I love this time of year, fall. I was going over various projects I would like to work on and thought about the space I was in emotionally. I clung onto moments that were serene because there was so much chaos around me. I remember very little of first and second grade because of the trauma in my life. I hold the good memories close to my heart. I have never researched the events that took place during that time. I lived them, forgot them and only wanted to carry the good memories with me. Today the anger of "normal" overcame me, having not ever felt like I got to experience that. When I asked questions about the past I didn't remember I was repeatedly told, "There is nothing but pain there for you and it is best you don't remember." I'm remembering. And I am understanding why the good moments I clung to were so important for me.
The most peaceful and happiest time of my childhood was when I lived with my Grandma Gracie. I came to live with her late summer into fall probably in the year of 1980, the best my fragmented memories can serve me. I remember her sunflowers and garden. I remember Charlie Brown and The Great Pumpkin. I also remember starting a new school.

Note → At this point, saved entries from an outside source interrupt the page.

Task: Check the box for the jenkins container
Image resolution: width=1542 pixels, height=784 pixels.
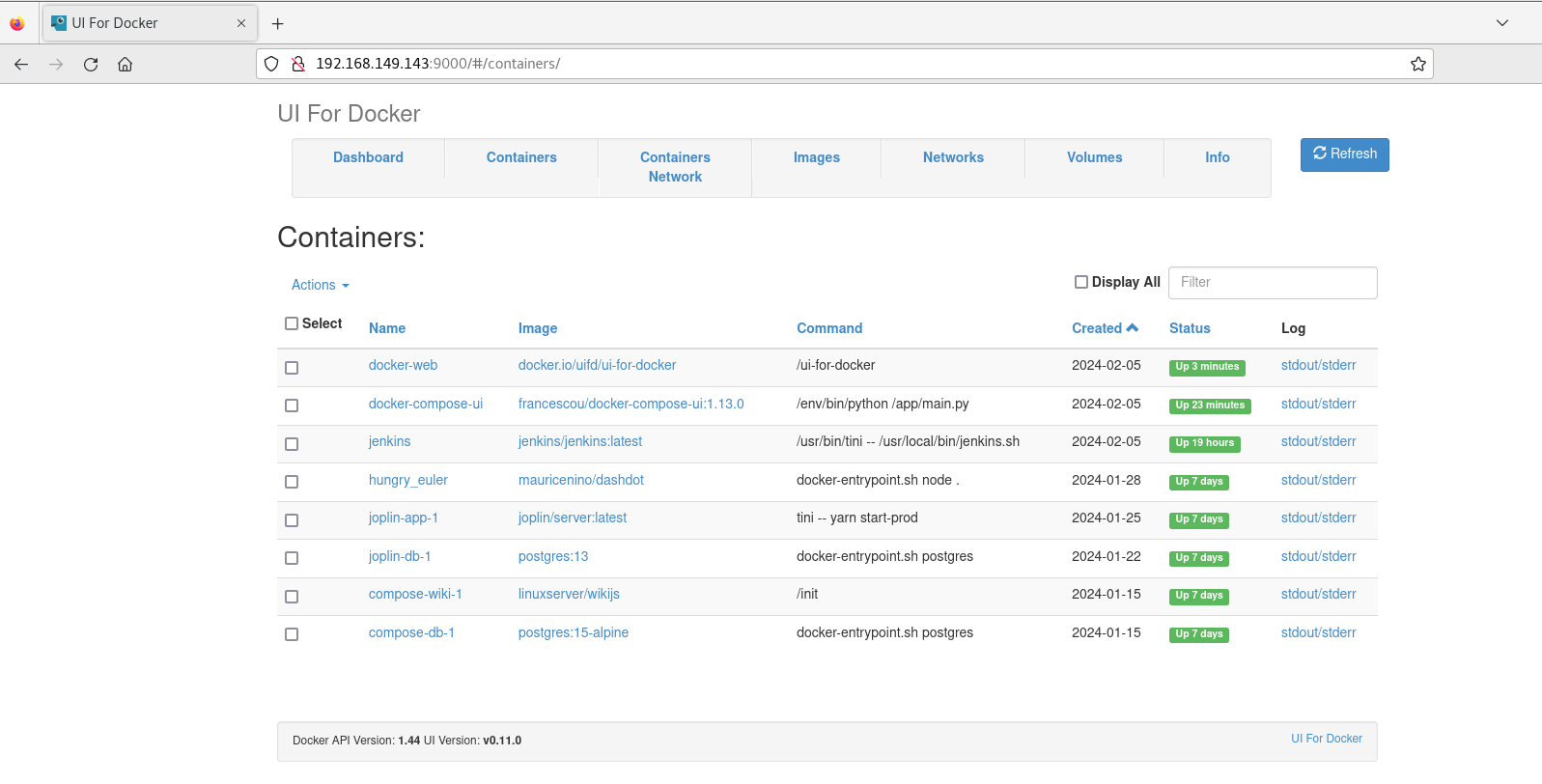Action: point(292,444)
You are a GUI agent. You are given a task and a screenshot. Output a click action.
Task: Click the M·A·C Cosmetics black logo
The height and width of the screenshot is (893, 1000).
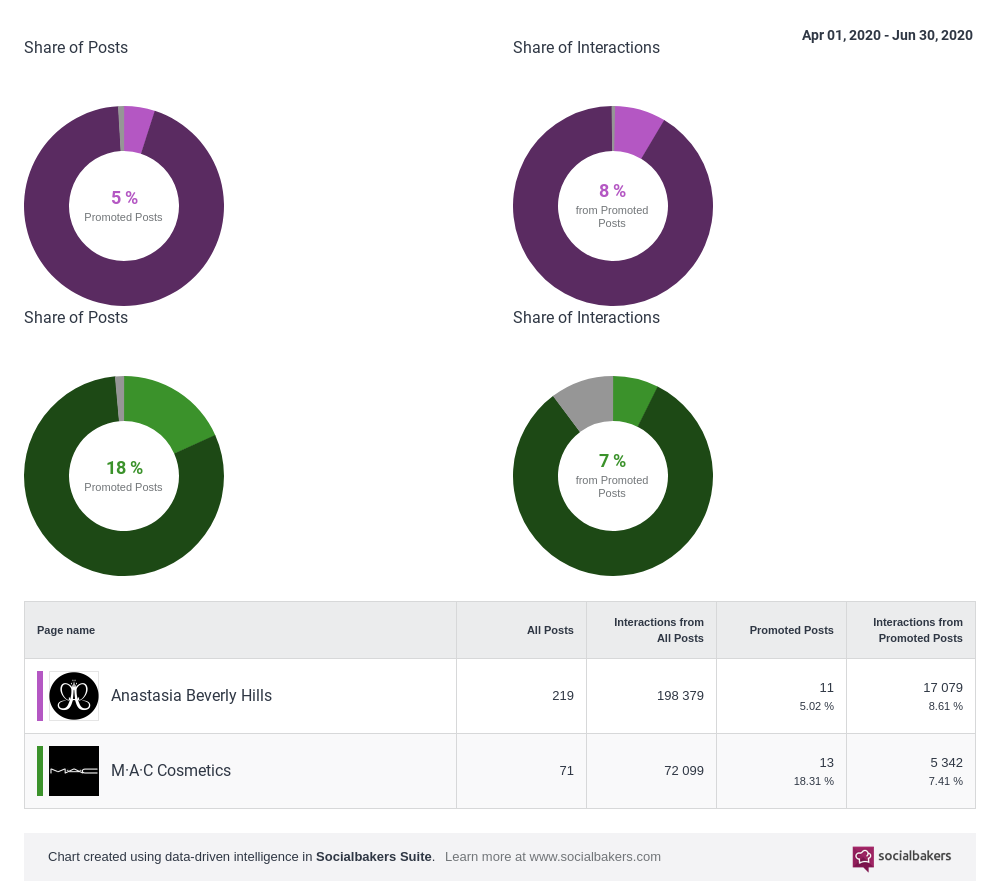pyautogui.click(x=74, y=770)
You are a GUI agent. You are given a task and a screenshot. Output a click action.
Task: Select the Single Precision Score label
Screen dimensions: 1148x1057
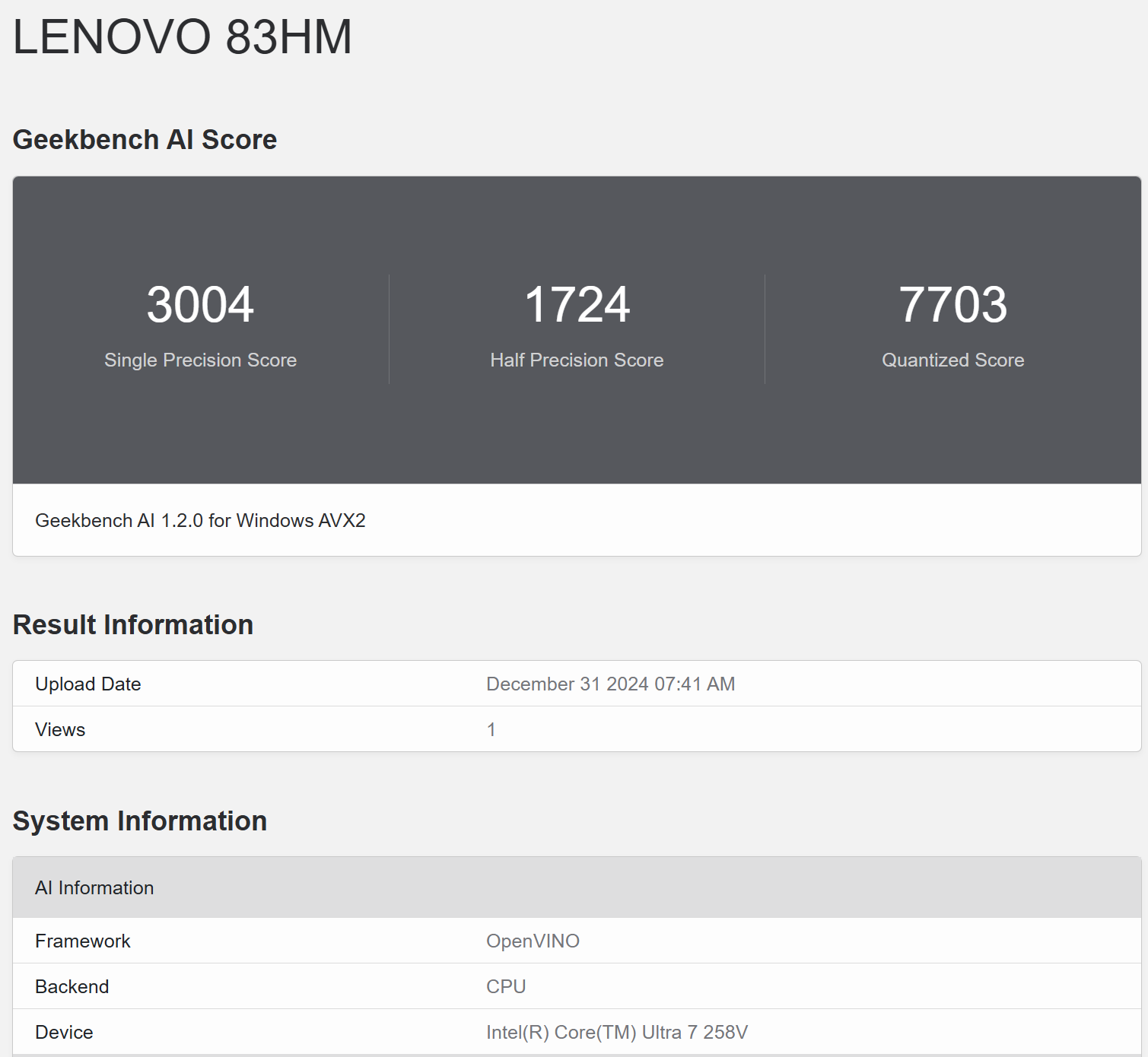200,360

I wouldn't be at the school long but I remember when I left Grandma Gracie to go back with my mother, there was a want for something "normal." We now lived on the other side of town and I had my own room. My brother is in juvie because of all the events that had proceeded this time. I was in a new house, at a new school and on a new playground.
I remember the specific moment of feeling like, "I will never be like them" at that time. It was almost Thanksgiving when I arrived at this new school. In the classroom we were making construction paper turkeys from our handprints. We were learning about Pilgrims and Columbus. All lies, much like everything else around me, but I didn't know better at the time. I was happy to be there. I was happy to be creating. Recess came and we all went outside. At a new school, I had no friends. I sat under a big Oak tree and watched the other kids play on the swings and monkey bars. I felt safety around the trees and this one almost seemed to have hugged me as I watched the other kids play.
The air was damp and the leaves that had fallen on the ground were large and colorful. I remember holding one up to the sky to take my attention off of the playground I didn't feel part of. I remember a breeze whipping up other golden and red leaves. I watched them swirl around and I leaned against the sturdiness of the tree, sitting on the exposed roots. I knew in that moment that I would never be like "them." This would be a theme that would repeat throughout my life. That was the first moment my core being knew it though. The tree seemed to whisper to me, "It's okay, I will be your friend. You can spend time with me." The same way the giant sunflowers at Grandma Gracies would seem to hold me. It is terribly sad and beautiful all at the same time. That moment would be imprinted onto my soul. I knew as long as I had nature, I would never be alone.
I began to think about that moment today as the same time of year is approaching. Leaves are falling, but not from the cool falls I knew as a child. The leaves are dropping from the heat and dryness. My ferns need water while the temperature is climbing into the high 80s. I have been sewing fall clothing, wondering if it would be cool enough to even wear them. This is my favorite time of year and I love fall clothing the most, because of the colors. I am reminded of the bright colors of the leaves all around me that day and the smell of damp leaves in the air. I remember not feeling like I would ever belong or be loved like the others I saw playing on the playground. Recess was over and the rest of the day was learning.
On the walk home from school, I got lost and took a wrong direction. I just kept walking and everything was all unfamiliar. I still remember the look of shock on the familiar face that came running towards me, Uncle Joe. He ran up to me and just then, he saw my mother running towards us, frantic. I remember in that moment thinking, "Someone does love me." The thought of being that young and feeling this brings up a hot burning lump in my throat as hot tears stream down my face typing this. The unfortunate truth is that I have never felt loved or accepted by people around me, let alone the other kids happily playing at recess with their classmates and friends. But, I hold dear the love I felt from nature and joy the colorful leaves gave me. I want that moment to inspire me to create something beautiful. I want to thank the tree and leaves for being there for me.